Moroccan Meatballs with Lemony Couscous
Serves: 2
  • 500g minced lamb (or beef)
  • 1/2 red onion, chopped 
  • 1 garlic clove, crushed
  • 1cm root ginger, grated
  • Pinch of dried chilli flakes
  • 1 tsp cumin
  • 1 tsp ground cinnamon
  • Olive oil
  • 1 tin (400g) diced tomatoes
  • 100ml chicken stock
  • 1/2 bunch coriander, chopped
  • 100g couscous
  • 25g butter
  • 175ml chicken stock, boiling
  • 1/2 bunch coriander, chopped
  • Juice of half a lemon
  • Crumbled feta (optional)
  1. Combine the minced lamb, onion, half of the garlic, half of the ginger and half of the spices in a medium sized bowl, season lightly and mix with your hands (clean, of course), then form the mix into small meatballs
  2. Heat the olive oil in a large, nonstick pan, add the meatballs and cook in batches until they're all nice and browned all around. Remove from the pan and add the remaining crushed garlic, ginger and spices and cook in the oil and meat juices for a while. 
  3. Add the tinned tomato (with the liquid) and chicken stock to the pan and allow to simmer for 10 minutes, then add the meatballs back in and cook for 20 minutes. Season well. 
  4. Place the couscous and butter in a small-medium heatproof bowl, pour the boiling chicken stock and lemon juice then cover the bowl with clingwrap and leave for 10 minutes. Fluff the couscous with a fork, stir the coriander and feta through and serve with the mealtballs.

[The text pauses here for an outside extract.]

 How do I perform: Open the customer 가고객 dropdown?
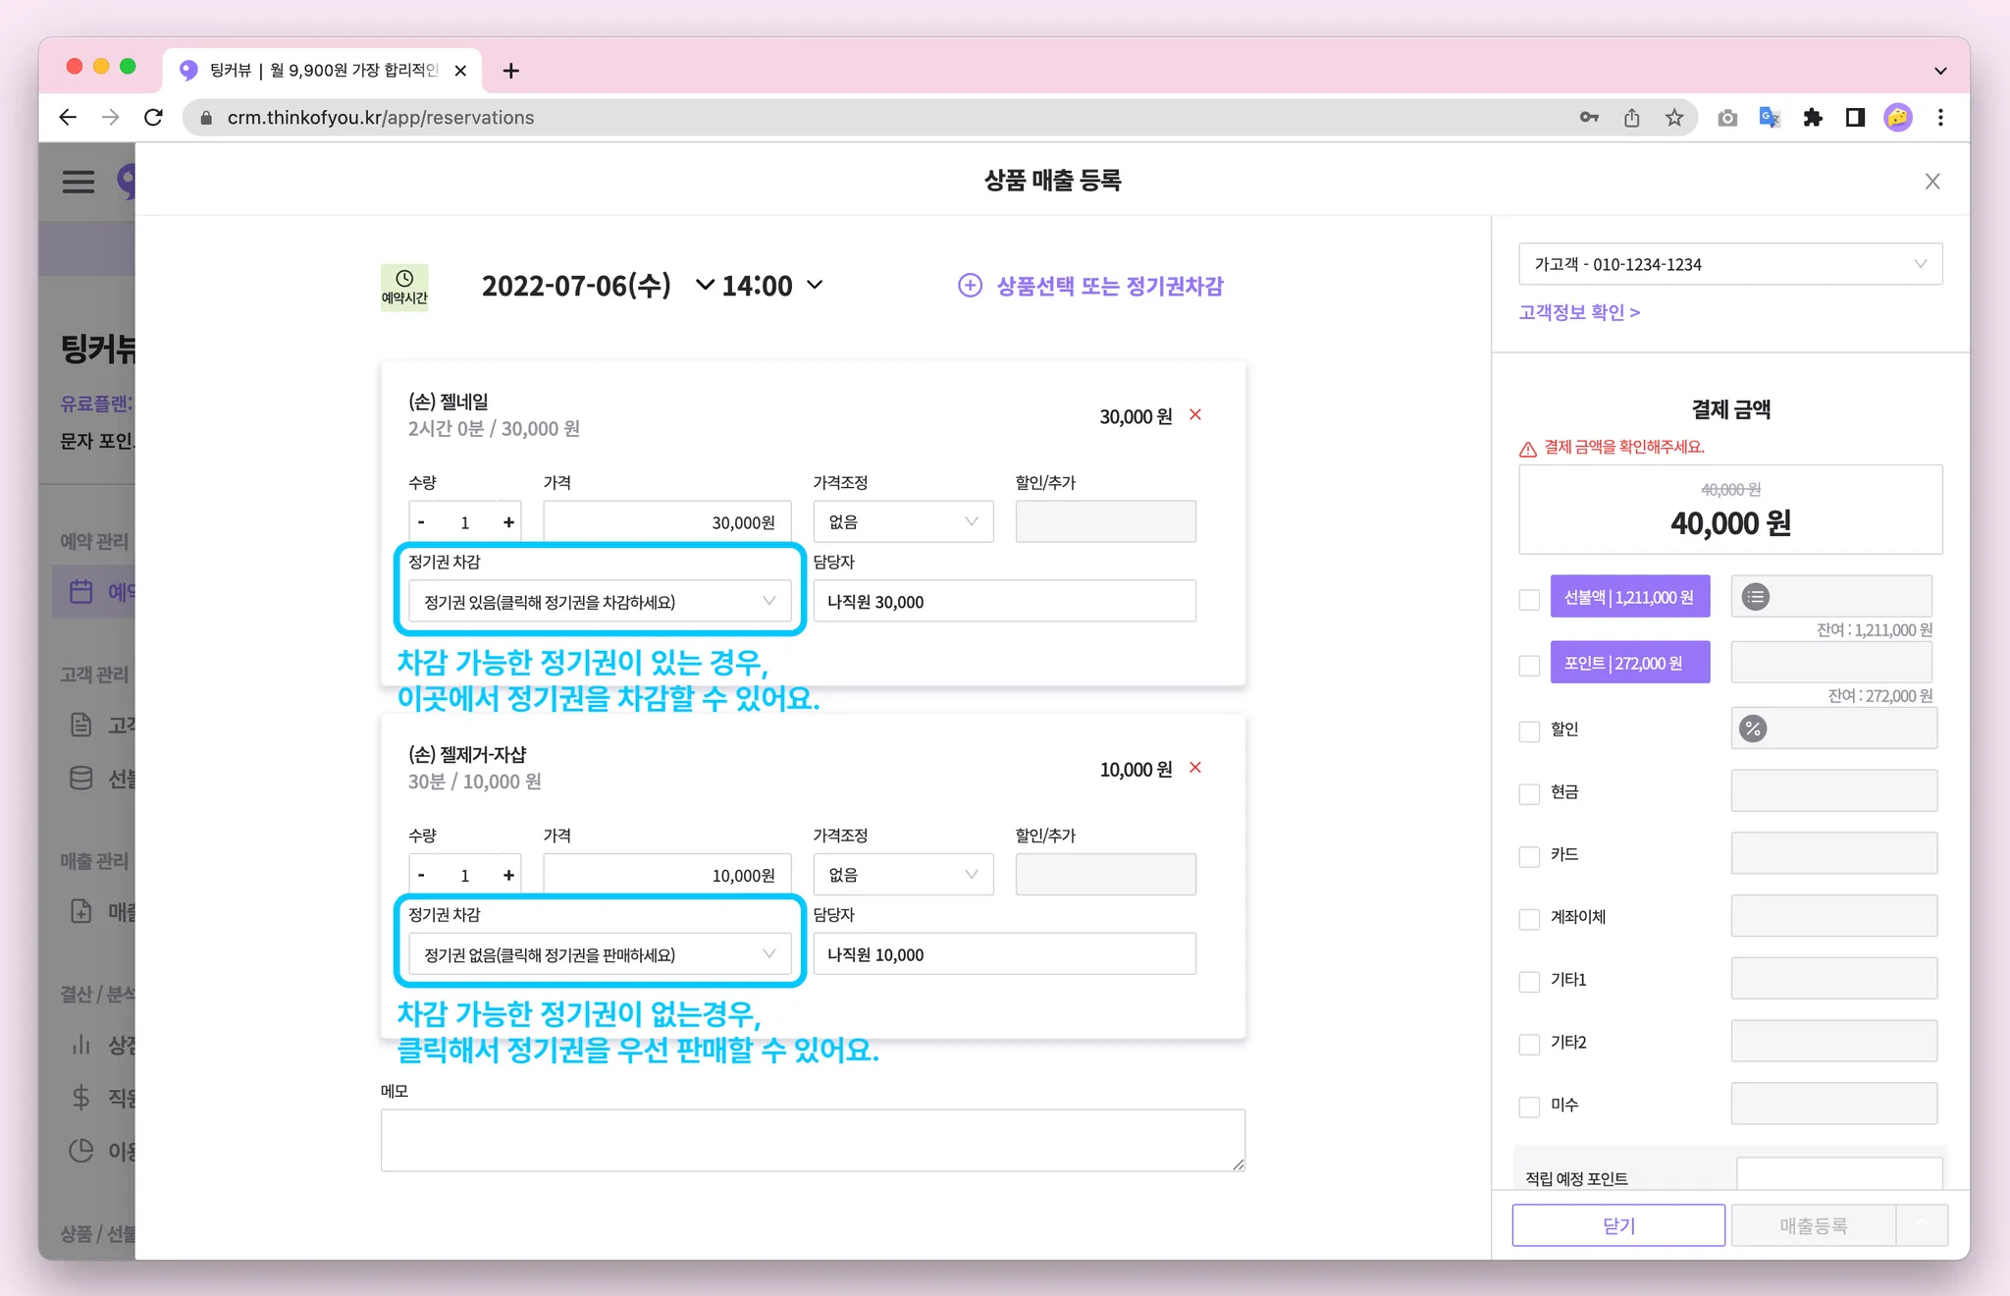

Brown Butter Sage Gnocchi with Beef Salami

I went back to work last week, and it's not quite so busy yet but still calls for the usual later evenings. So on Friday night, after a week of craving (quite inexplicably) gnocchi, I decided to cook up this super simple, super easy, super tasty dish for the hubs and myself.

Also, since I've done less and less baking and more and more quick weeknight cooking, I thought I'd start sharing more of those recipes (assuming I figure out my lighting issues for photography at night). So for all you working people out there who want to whip up quick, no fuss dinners for yourself or to impress your significant other with your culinary skills, here's one of many weeknight dinner recipes I aim to share.

Brown Butter Sage Gnocchi with Beef Salami
  • 500g gnocchi 
  • 2 tbsp unsalted butter
  • 2-3 tbsp chopped sage (dried or fresh)
  • 3-4 tbsp grated parmesan
  • Salt and pepper, to taste
  • Salami, rough chopped (optional)
  • Flat leaf parsley to garnish (optional, basically I had some in the fridge I didn't want to go bad)
  1. Cook the gnocchi according to the packet's instructions (pop in a pot of boiling, salted water and strain as soon as they come to the top). 
  2. Melt the butter in a skillet, add the sage and let it cook til it begins to brown and the sweet, nutty aroma of browned butter starts to fill your senses (can you tell that I love brown butter?). Toss the cooked gnocchi into the butter, along with two tbsp of the grated parmesan. Season to taste
  3. Optional: Add the salami to the skillet and stir to mix and coat everything in delicious buttery goodness. 
  4. Serve immediately with another generous sprinkling of parmesan, and if you, like me, have leftover parsley you don't want to waste, toss that on too. Why not?